WORK ITEM: Without adding or dropping anything, copy the entries below.

RECORD EXTRACTS:
—————
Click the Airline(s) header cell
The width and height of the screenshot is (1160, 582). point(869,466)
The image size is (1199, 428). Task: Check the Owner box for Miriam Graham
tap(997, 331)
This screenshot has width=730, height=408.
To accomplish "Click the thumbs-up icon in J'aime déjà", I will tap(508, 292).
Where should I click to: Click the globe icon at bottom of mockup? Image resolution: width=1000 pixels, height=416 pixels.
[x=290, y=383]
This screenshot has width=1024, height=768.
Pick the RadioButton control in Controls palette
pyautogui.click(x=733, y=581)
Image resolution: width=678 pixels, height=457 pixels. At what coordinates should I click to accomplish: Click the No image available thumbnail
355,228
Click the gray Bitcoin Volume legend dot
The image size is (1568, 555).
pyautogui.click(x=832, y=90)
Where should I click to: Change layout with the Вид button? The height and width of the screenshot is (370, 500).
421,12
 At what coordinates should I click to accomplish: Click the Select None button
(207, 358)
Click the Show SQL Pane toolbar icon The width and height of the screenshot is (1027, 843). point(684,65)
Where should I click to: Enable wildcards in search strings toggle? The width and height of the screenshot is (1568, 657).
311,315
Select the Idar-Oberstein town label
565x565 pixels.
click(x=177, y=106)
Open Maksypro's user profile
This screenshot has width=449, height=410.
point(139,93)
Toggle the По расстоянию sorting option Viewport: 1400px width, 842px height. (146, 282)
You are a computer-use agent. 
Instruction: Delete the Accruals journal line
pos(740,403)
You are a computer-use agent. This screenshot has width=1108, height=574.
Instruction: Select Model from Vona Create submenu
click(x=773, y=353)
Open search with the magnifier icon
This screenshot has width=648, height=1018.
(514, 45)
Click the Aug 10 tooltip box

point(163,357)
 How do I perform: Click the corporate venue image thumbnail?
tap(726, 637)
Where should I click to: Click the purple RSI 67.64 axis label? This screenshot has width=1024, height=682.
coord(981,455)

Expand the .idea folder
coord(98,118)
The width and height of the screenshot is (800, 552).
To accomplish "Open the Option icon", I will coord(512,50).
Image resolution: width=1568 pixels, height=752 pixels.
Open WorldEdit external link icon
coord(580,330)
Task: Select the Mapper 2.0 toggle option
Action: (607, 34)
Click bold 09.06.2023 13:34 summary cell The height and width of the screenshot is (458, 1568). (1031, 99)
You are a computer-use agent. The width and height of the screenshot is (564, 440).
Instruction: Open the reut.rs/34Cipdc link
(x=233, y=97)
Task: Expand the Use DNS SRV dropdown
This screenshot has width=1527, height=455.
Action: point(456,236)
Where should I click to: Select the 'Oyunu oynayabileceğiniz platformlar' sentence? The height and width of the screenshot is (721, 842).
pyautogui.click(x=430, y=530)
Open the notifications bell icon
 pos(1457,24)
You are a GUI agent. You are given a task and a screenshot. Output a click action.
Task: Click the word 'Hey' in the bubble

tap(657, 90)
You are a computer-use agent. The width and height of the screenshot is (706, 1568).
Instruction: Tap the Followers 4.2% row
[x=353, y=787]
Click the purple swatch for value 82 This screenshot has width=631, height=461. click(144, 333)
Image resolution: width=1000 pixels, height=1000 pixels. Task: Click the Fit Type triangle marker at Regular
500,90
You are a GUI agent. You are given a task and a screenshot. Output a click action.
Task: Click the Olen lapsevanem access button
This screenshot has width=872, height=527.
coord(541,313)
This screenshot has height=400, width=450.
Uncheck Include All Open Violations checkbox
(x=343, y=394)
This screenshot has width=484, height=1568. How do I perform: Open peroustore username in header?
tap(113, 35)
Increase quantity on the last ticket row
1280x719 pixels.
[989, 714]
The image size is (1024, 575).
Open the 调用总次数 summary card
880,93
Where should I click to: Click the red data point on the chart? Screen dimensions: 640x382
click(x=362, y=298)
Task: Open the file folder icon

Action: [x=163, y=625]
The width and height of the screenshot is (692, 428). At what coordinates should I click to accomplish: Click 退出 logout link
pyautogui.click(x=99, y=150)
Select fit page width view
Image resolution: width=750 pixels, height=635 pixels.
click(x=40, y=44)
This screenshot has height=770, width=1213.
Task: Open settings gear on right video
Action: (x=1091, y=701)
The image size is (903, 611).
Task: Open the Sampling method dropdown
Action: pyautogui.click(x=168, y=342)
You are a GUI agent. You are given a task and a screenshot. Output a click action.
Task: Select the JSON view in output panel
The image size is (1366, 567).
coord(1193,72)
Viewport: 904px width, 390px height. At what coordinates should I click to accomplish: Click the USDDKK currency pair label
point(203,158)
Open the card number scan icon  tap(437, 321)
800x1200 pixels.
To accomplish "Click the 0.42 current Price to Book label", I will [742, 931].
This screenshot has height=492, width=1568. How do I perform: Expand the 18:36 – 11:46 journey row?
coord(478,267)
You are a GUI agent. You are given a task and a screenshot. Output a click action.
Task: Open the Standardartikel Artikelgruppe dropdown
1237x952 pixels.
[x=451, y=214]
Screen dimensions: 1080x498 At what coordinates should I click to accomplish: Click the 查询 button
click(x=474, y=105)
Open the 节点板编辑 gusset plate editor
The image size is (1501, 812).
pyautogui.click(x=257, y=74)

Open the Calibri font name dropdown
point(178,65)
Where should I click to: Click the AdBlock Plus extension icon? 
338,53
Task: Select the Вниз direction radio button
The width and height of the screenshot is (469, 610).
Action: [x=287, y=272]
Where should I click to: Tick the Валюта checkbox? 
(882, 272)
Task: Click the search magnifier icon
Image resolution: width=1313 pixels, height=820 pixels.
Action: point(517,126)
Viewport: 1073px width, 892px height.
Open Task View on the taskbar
—————
RESULT OF THIS TASK:
Click the Airline(s) header cell
The width and height of the screenshot is (1160, 582). point(869,466)
The image size is (1199, 428). Task: Check the Owner box for Miriam Graham
tap(997, 331)
This screenshot has width=730, height=408.
To accomplish "Click the thumbs-up icon in J'aime déjà", I will tap(508, 292).
Where should I click to: Click the globe icon at bottom of mockup? Image resolution: width=1000 pixels, height=416 pixels.
[x=290, y=383]
This screenshot has width=1024, height=768.
Pick the RadioButton control in Controls palette
pyautogui.click(x=733, y=581)
Image resolution: width=678 pixels, height=457 pixels. At what coordinates should I click to accomplish: Click the No image available thumbnail
355,228
Click the gray Bitcoin Volume legend dot
The image size is (1568, 555).
pyautogui.click(x=832, y=90)
Where should I click to: Change layout with the Вид button? The height and width of the screenshot is (370, 500).
421,12
 At what coordinates should I click to accomplish: Click the Select None button
(207, 358)
Click the Show SQL Pane toolbar icon The width and height of the screenshot is (1027, 843). point(684,65)
Where should I click to: Enable wildcards in search strings toggle? The width and height of the screenshot is (1568, 657).
311,315
Select the Idar-Oberstein town label
565x565 pixels.
click(x=177, y=106)
Open Maksypro's user profile
This screenshot has width=449, height=410.
point(139,93)
Toggle the По расстоянию sorting option Viewport: 1400px width, 842px height. (146, 282)
You are a computer-use agent. 
Instruction: Delete the Accruals journal line
pos(740,403)
You are a computer-use agent. This screenshot has width=1108, height=574.
Instruction: Select Model from Vona Create submenu
click(x=773, y=353)
Open search with the magnifier icon
This screenshot has width=648, height=1018.
(514, 45)
Click the Aug 10 tooltip box

point(163,357)
 How do I perform: Click the corporate venue image thumbnail?
tap(726, 637)
Where should I click to: Click the purple RSI 67.64 axis label? This screenshot has width=1024, height=682.
coord(981,455)

Expand the .idea folder
coord(98,118)
The width and height of the screenshot is (800, 552).
To accomplish "Open the Option icon", I will coord(512,50).
Image resolution: width=1568 pixels, height=752 pixels.
Open WorldEdit external link icon
coord(580,330)
Task: Select the Mapper 2.0 toggle option
Action: (607, 34)
Click bold 09.06.2023 13:34 summary cell The height and width of the screenshot is (458, 1568). (1031, 99)
You are a computer-use agent. The width and height of the screenshot is (564, 440).
Instruction: Open the reut.rs/34Cipdc link
(x=233, y=97)
Task: Expand the Use DNS SRV dropdown
This screenshot has width=1527, height=455.
Action: point(456,236)
Where should I click to: Select the 'Oyunu oynayabileceğiniz platformlar' sentence? The height and width of the screenshot is (721, 842).
pyautogui.click(x=430, y=530)
Open the notifications bell icon
 pos(1457,24)
You are a GUI agent. You are given a task and a screenshot. Output a click action.
Task: Click the word 'Hey' in the bubble

tap(657, 90)
You are a computer-use agent. The width and height of the screenshot is (706, 1568).
Instruction: Tap the Followers 4.2% row
[x=353, y=787]
Click the purple swatch for value 82 This screenshot has width=631, height=461. click(144, 333)
Image resolution: width=1000 pixels, height=1000 pixels. Task: Click the Fit Type triangle marker at Regular
500,90
You are a GUI agent. You are given a task and a screenshot. Output a click action.
Task: Click the Olen lapsevanem access button
This screenshot has width=872, height=527.
coord(541,313)
This screenshot has height=400, width=450.
Uncheck Include All Open Violations checkbox
(x=343, y=394)
This screenshot has width=484, height=1568. How do I perform: Open peroustore username in header?
tap(113, 35)
Increase quantity on the last ticket row
1280x719 pixels.
[989, 714]
The image size is (1024, 575).
Open the 调用总次数 summary card
880,93
Where should I click to: Click the red data point on the chart? Screen dimensions: 640x382
click(x=362, y=298)
Task: Open the file folder icon

Action: [x=163, y=625]
The width and height of the screenshot is (692, 428). At what coordinates should I click to accomplish: Click 退出 logout link
pyautogui.click(x=99, y=150)
Select fit page width view
Image resolution: width=750 pixels, height=635 pixels.
click(x=40, y=44)
This screenshot has height=770, width=1213.
Task: Open settings gear on right video
Action: (x=1091, y=701)
The image size is (903, 611).
Task: Open the Sampling method dropdown
Action: pyautogui.click(x=168, y=342)
You are a GUI agent. You are given a task and a screenshot. Output a click action.
Task: Select the JSON view in output panel
The image size is (1366, 567).
coord(1193,72)
Viewport: 904px width, 390px height. At what coordinates should I click to accomplish: Click the USDDKK currency pair label
point(203,158)
Open the card number scan icon  tap(437, 321)
800x1200 pixels.
To accomplish "Click the 0.42 current Price to Book label", I will [742, 931].
This screenshot has height=492, width=1568. How do I perform: Expand the 18:36 – 11:46 journey row?
coord(478,267)
You are a GUI agent. You are given a task and a screenshot. Output a click action.
Task: Open the Standardartikel Artikelgruppe dropdown
1237x952 pixels.
[x=451, y=214]
Screen dimensions: 1080x498 At what coordinates should I click to accomplish: Click the 查询 button
click(x=474, y=105)
Open the 节点板编辑 gusset plate editor
The image size is (1501, 812).
pyautogui.click(x=257, y=74)

Open the Calibri font name dropdown
point(178,65)
Where should I click to: Click the AdBlock Plus extension icon? 
338,53
Task: Select the Вниз direction radio button
The width and height of the screenshot is (469, 610).
Action: [x=287, y=272]
Where should I click to: Tick the Валюта checkbox? 
(882, 272)
Task: Click the search magnifier icon
Image resolution: width=1313 pixels, height=820 pixels.
Action: point(517,126)
Viewport: 1073px width, 892px height.
Open Task View on the taskbar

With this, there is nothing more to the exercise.